Antonio Lucci, consapevole di quanto sia sfocato e di per sé contraddittorio il regno teorico del postumanesimo, decide nel suo libro Umano Post Umano di adottare una specifica strategia interpretativa e argomentativa, dalla quale far emergere i caratteri propri dell’antropologia. Bando all’asettica analisi concettuale, magari troppo dipendente da sterili ricostruzioni storico-filosofiche che lasciano il tempo che trovano: meglio elaborare immagini filosofiche e letterarie, per mezzo delle quali problematizzare il postumanesimo, mostrando al lettore che, sì, forse oggi abbiamo gli strumenti culturali e tecnologici per dire che siamo veramente postumani o lo stiamo veramente diventando, anche se – in effetti – è difficile sostenere di non esserlo sempre stati.

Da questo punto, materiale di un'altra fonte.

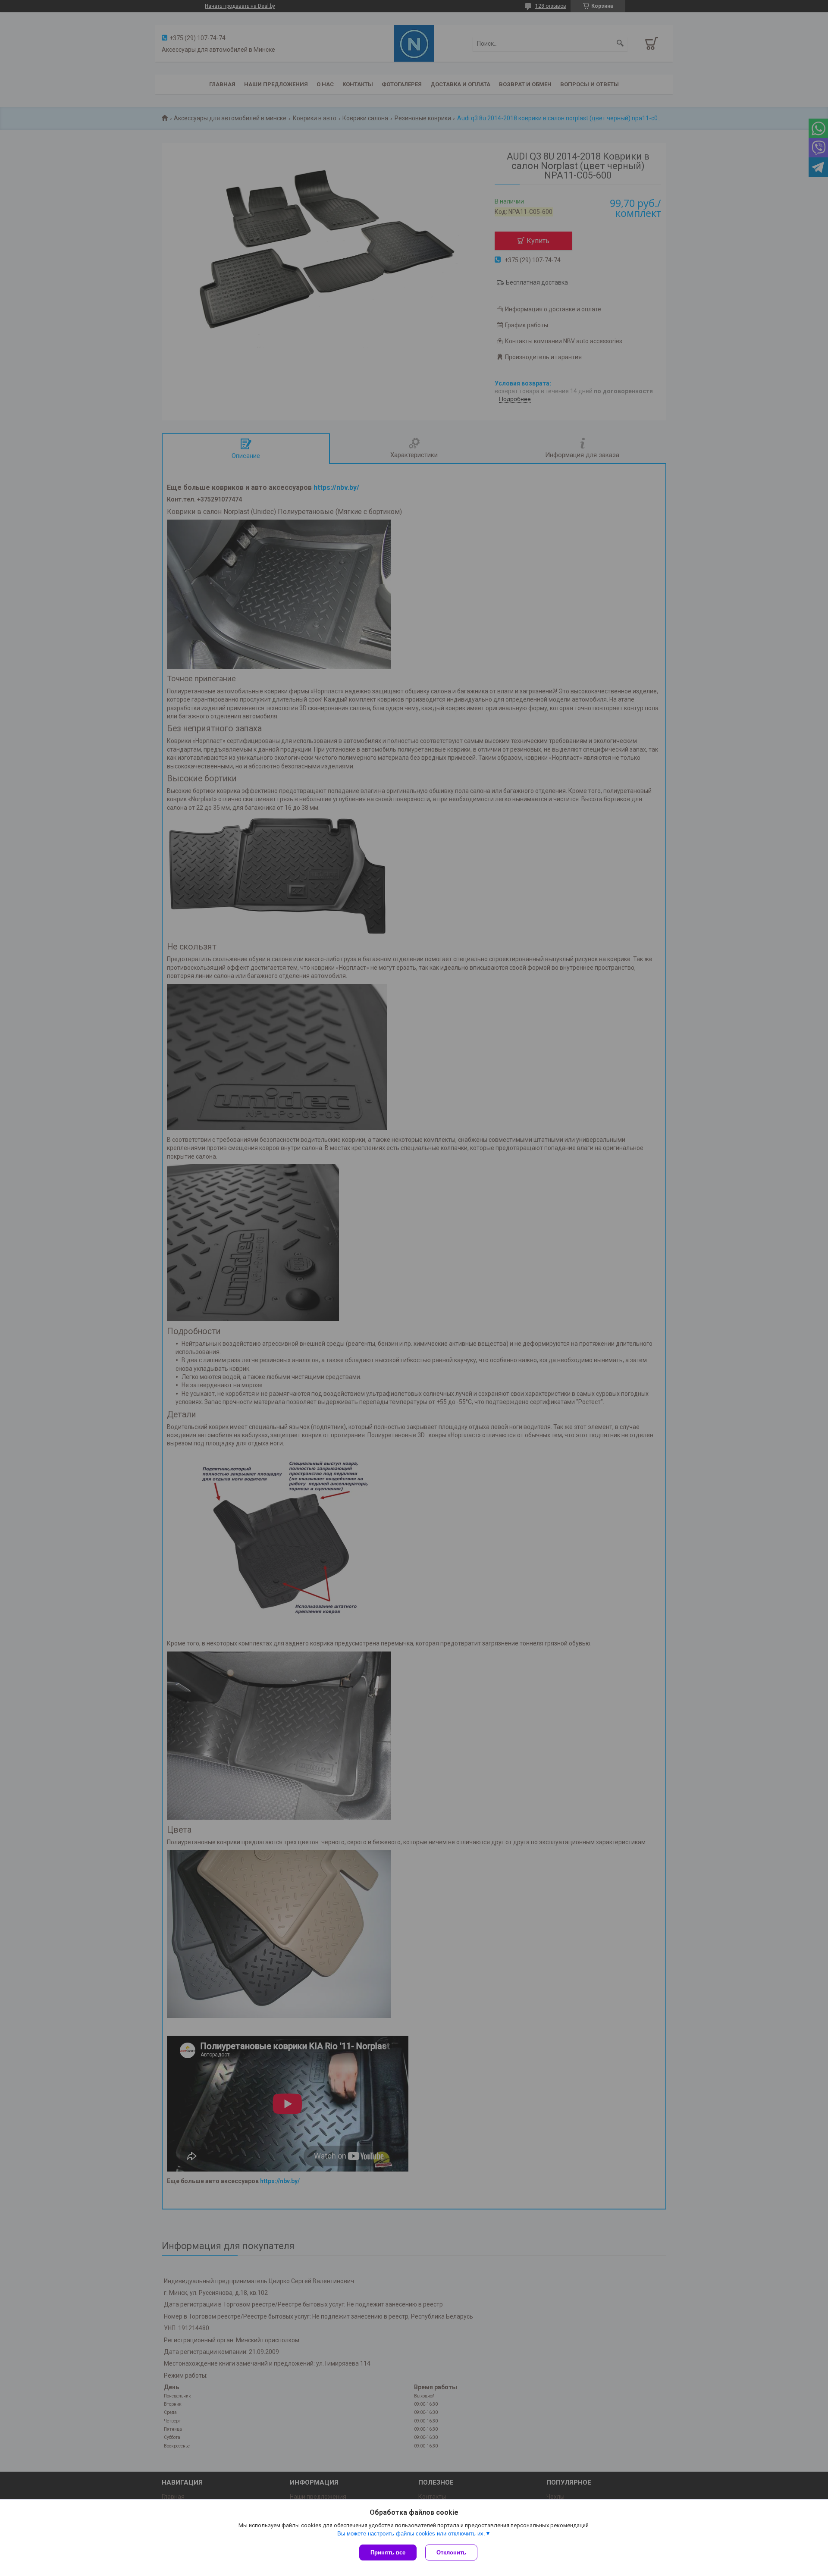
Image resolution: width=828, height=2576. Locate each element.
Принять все (387, 2552)
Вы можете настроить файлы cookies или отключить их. (411, 2533)
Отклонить (451, 2552)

L’elemento vincente del testo di Lucci sono, senza ombra di dubbio, gli autori di riferimento: da Konrad Lorenz ad Alexandre Kojève, da Bernard Stiegler a Thomas Macho, da Philip K. Dick a Michel Houellebecq. Autori, cioè, che non sono così consueti – a parte Philip K. Dick – all’interno della letteratura filosofica italiana interessata alle vicissitudini postumane. E ciò rende il testo filosoficamente molto ricco, fornendo al lettore una serie di categorie concettuali e di riflessioni che gettano una luce inedita sui temi affrontati. Leggendo i numerosi spunti offerti dal libro, viene da pensare che tutte le rivendicazioni di cui si fa portavoce la variegata cultura postumanista facciano in effetti già parte della storia stessa del nostro essere umano da un punto di vista – potremmo dire – ontologico, solo che sono stati ben nascosti. Emerge implicitamente, tra le pagine, il carattere surreale della dialettica tra ciò che è ritenuto umano e ciò che è ritenuto invece postumano: in questione è sempre lo stesso soggetto, quello umano, che osserva se stesso con un malcelato sguardo bipolare. Lucci palesa chiaramente ciò in alcuni quesiti retorici posti nella parte iniziale del testo: «come parlare da dopo l’umano, permanendo umani? E ancora, quali categorie distinguono l’umano e il postumano, come rinvenirle, come elencarle? E non sono forse la categoria e l’elenco a loro volta umani, troppo umani per essere postumani?» (p. 13).